According to Vice President and Chief Information Officer for University Information Services David Lambert, the stolen hard drive was used to back up a computer that contained billing information for a number of student services, including student health care insurance.
Lambert was unsure if the hard drive was protected by a password. He added that the drive was not encrypted, which could result in unauthorized groups acquiring important information.
The university discovered the missing hard drive after employees returned to work after winter break. The school immediately contacted the Metropolitan Police Department, Department of Public Safety and the U.S. Secret Service. The drive had been locked inside Senior Business Manager for Student Affairs Lynne Hirschfeld’s office. The police report said the drive was taken sometime after Dec. 21.
The files in jeopardy include information about undergraduate students enrolled from 1998 through mid-2006. The files also include records on postgraduates enrolled during the same time period that were assessed financial transactions between the main campuses. Approximately 7,700 students out of 14,000 (55 percent) had their personal information on the missing hard drive. Additionally, around 25,000 alumni also had stored information.

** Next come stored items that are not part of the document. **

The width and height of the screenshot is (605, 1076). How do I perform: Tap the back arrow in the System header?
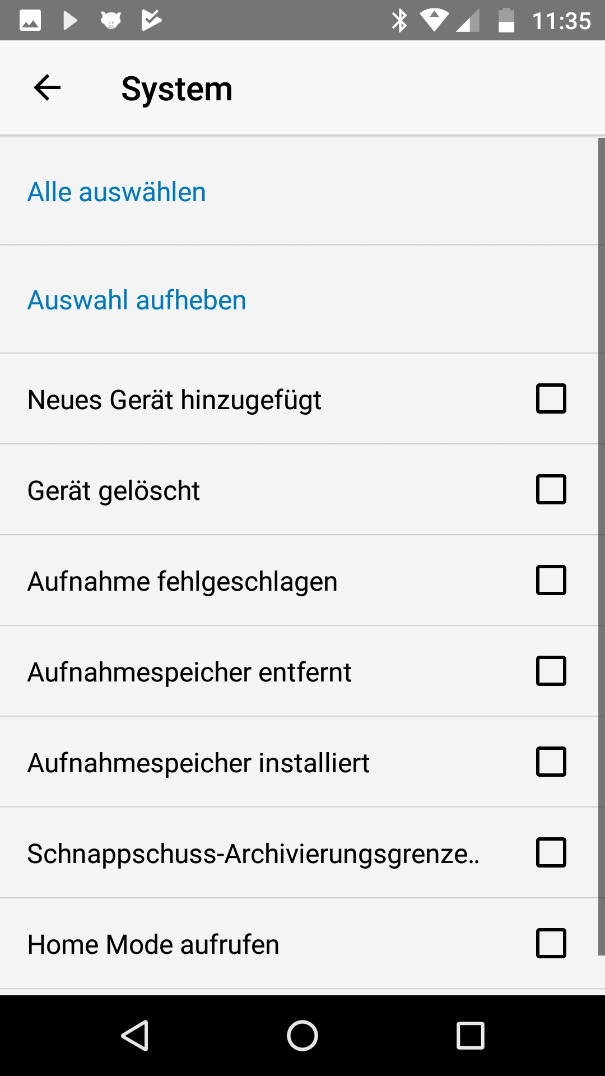47,88
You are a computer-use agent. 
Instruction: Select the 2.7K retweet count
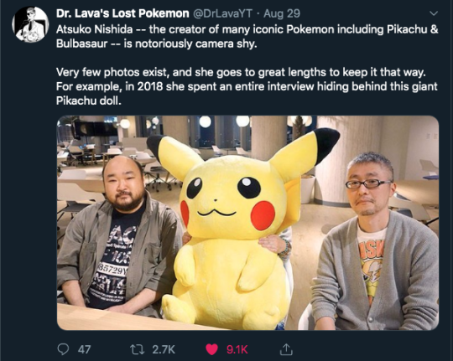tap(164, 349)
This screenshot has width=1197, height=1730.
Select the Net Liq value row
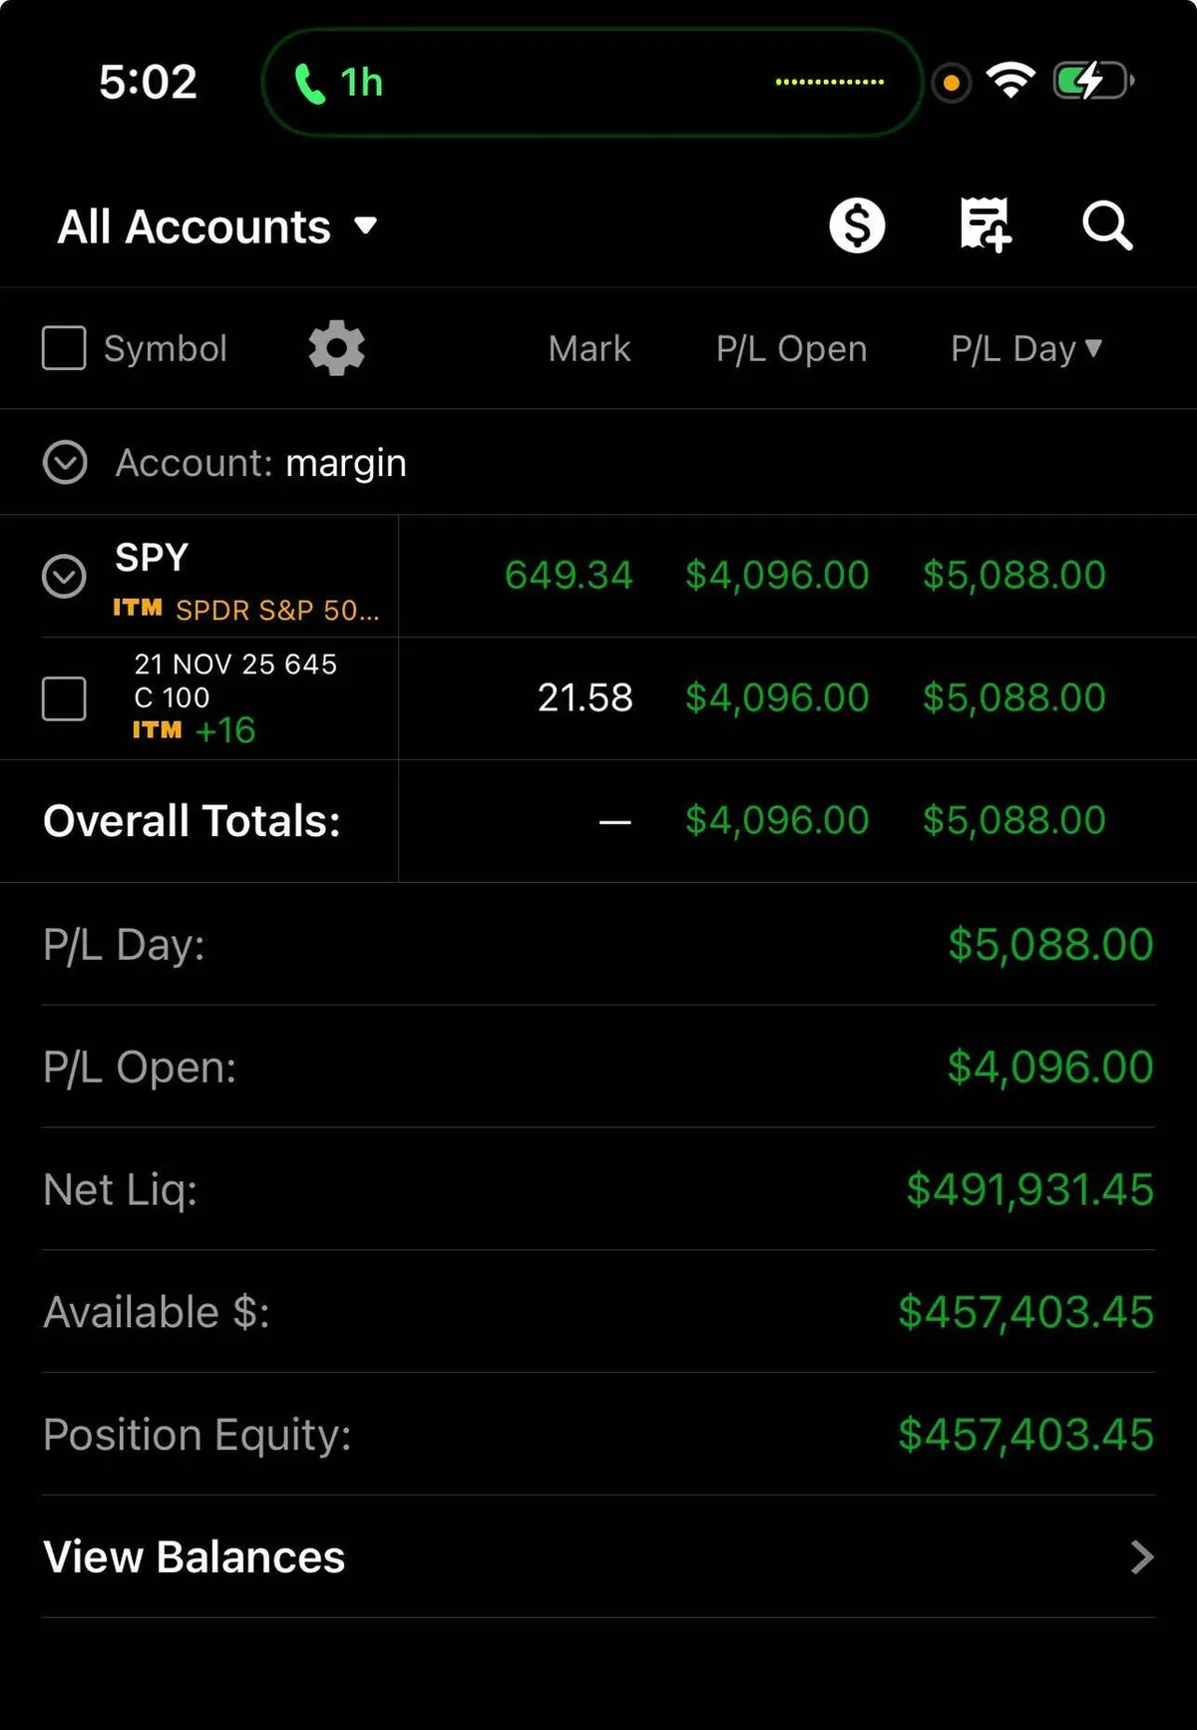coord(599,1189)
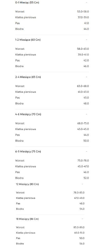Click Wzrost row under 12 Miesięcy
103x246 pixels.
(50, 193)
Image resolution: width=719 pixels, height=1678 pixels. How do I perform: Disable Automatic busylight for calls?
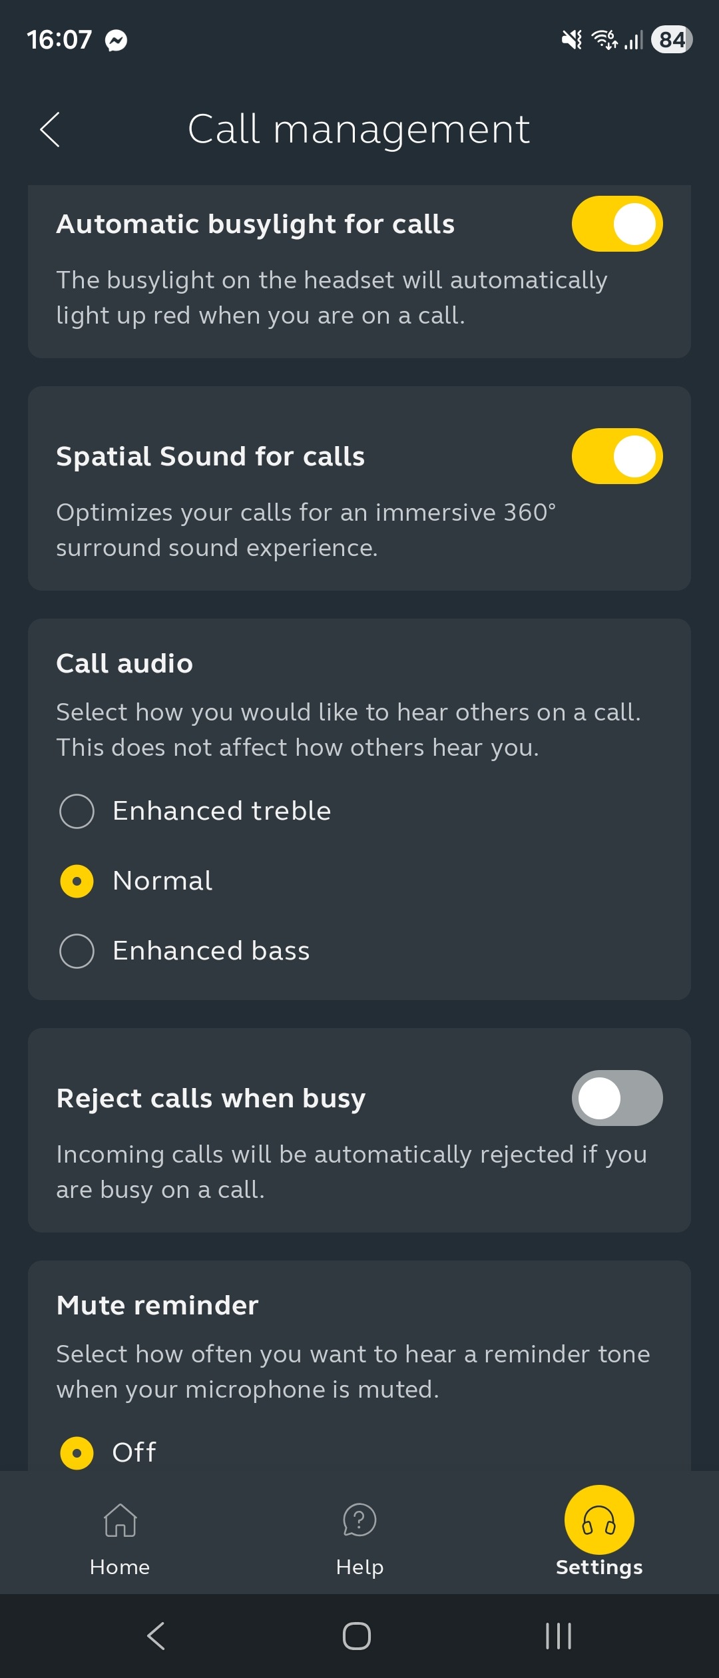point(616,224)
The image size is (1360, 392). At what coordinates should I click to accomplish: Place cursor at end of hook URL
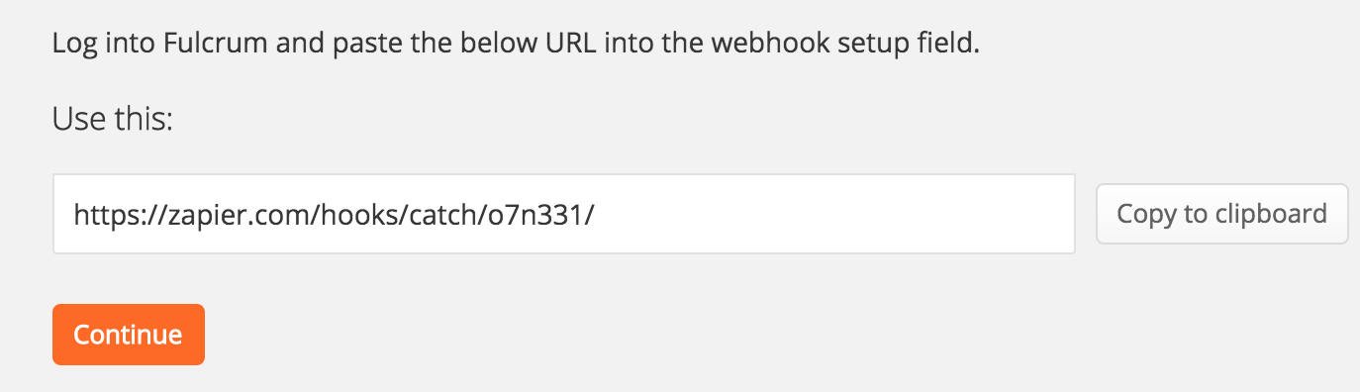(x=595, y=214)
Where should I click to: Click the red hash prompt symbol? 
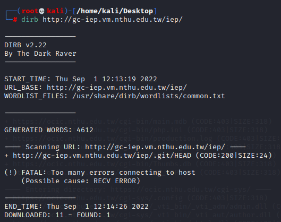pos(15,20)
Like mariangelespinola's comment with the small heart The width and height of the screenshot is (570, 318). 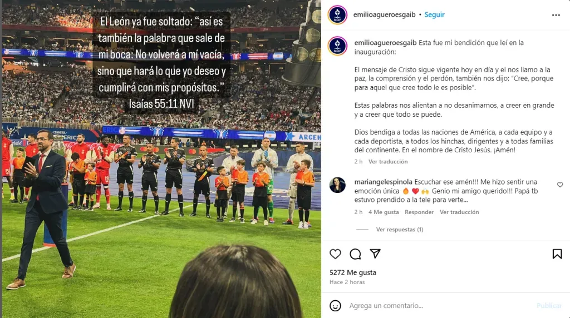560,185
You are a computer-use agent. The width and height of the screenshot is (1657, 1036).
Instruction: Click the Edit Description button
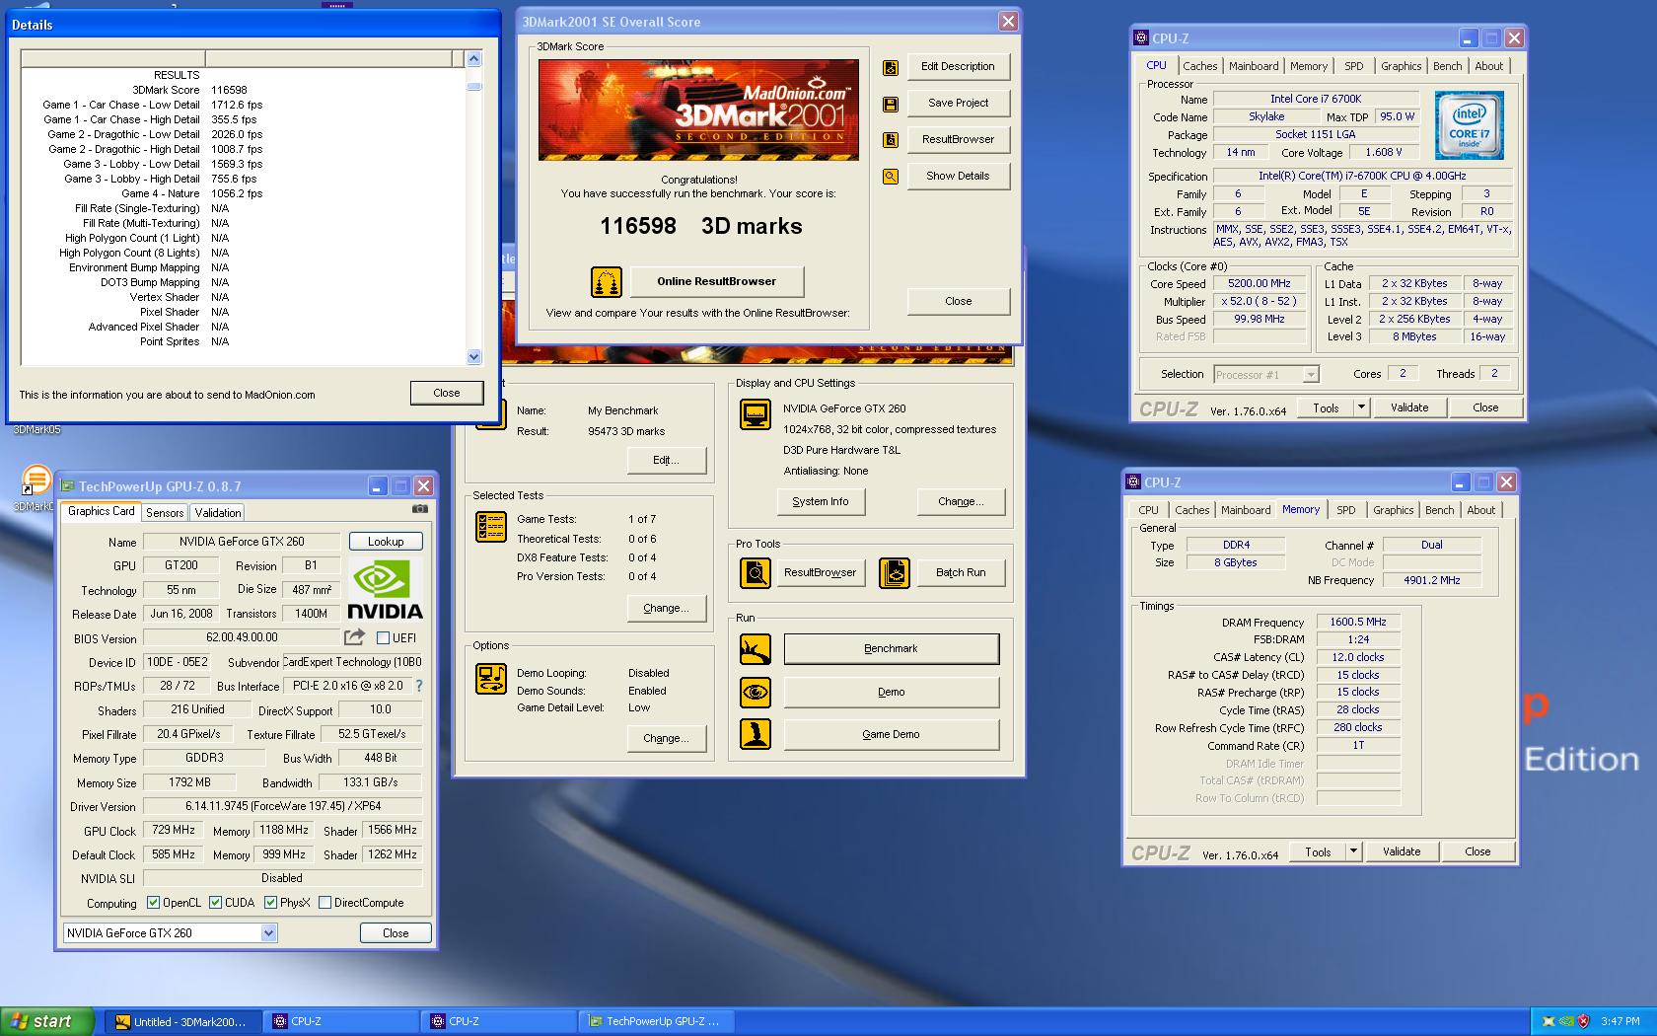click(958, 67)
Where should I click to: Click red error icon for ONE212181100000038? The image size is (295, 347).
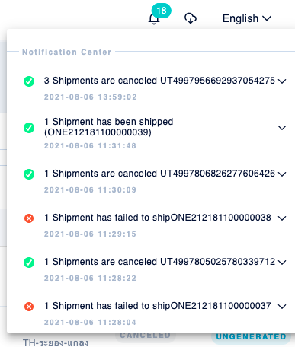tap(29, 218)
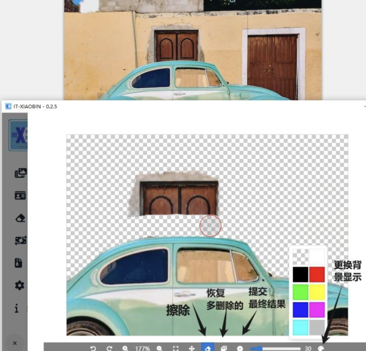
Task: Submit final result with the checkmark icon
Action: tap(240, 347)
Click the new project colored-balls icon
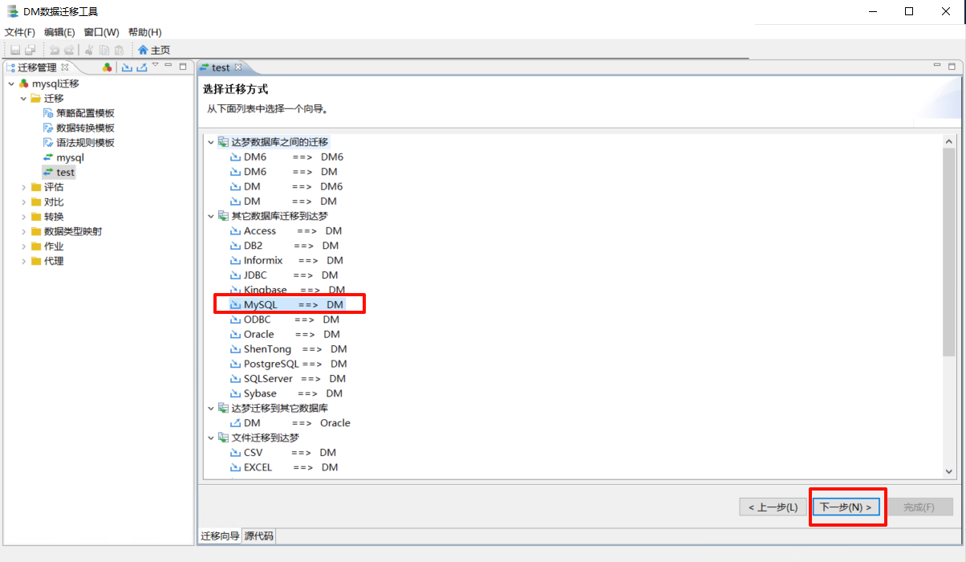Viewport: 966px width, 562px height. point(108,67)
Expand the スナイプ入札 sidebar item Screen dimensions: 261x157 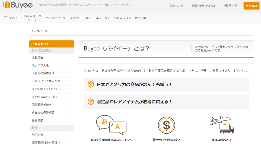pyautogui.click(x=51, y=66)
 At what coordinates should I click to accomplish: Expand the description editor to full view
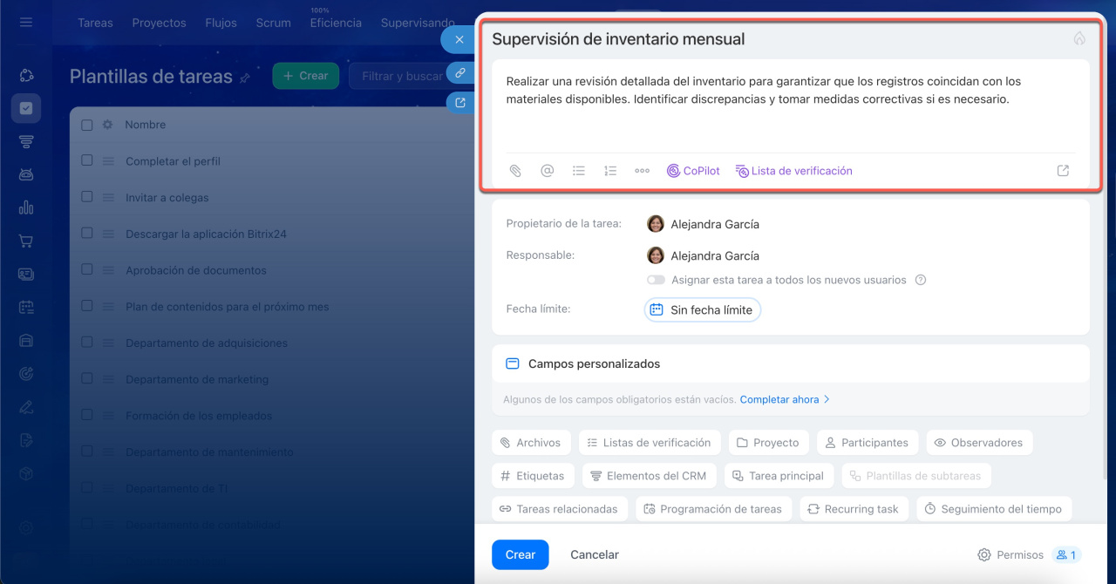point(1063,171)
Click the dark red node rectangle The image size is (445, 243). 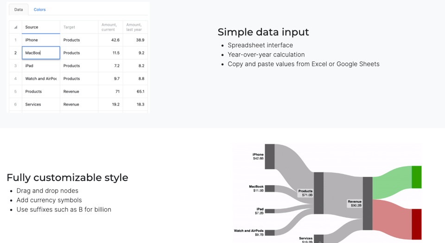[416, 224]
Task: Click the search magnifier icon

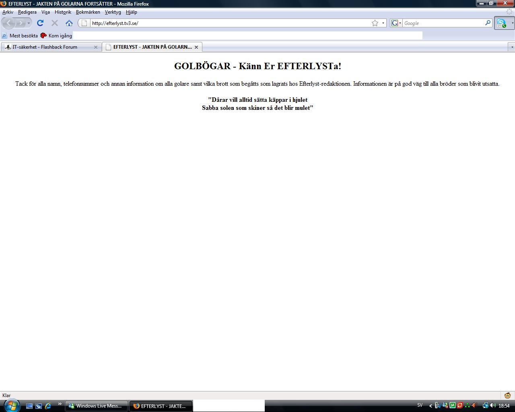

The university will begin notifying students and alumni whose records have been compromised with a letter explaining the incident. The letter will also advise recipients to call a toll-free number provided by the university to confirm whether or not their Social Security numbers were released and what steps they can take to protect their identities. In addition, the university will answer individual questions during information sessions that will be held on campus.
A similar problem occurred in March 2006 when an attack on a server ran the risk of exposing the names, birthdates and Social Security numbers of approximately 41,000 elderly area residents whose information was kept for research. The university handled the situation in a similar fashion, such as a hotline and letters, to alert those involved.
In 1999, the school assigned GOCard numbers and NetIDs to students and faculty to prevent the use of Social Security numbers.
Currently, no suspects have been identified. According to the police report, the hard drive was valued at $100. Police are unsure whether the drive was taken for monetary purposes.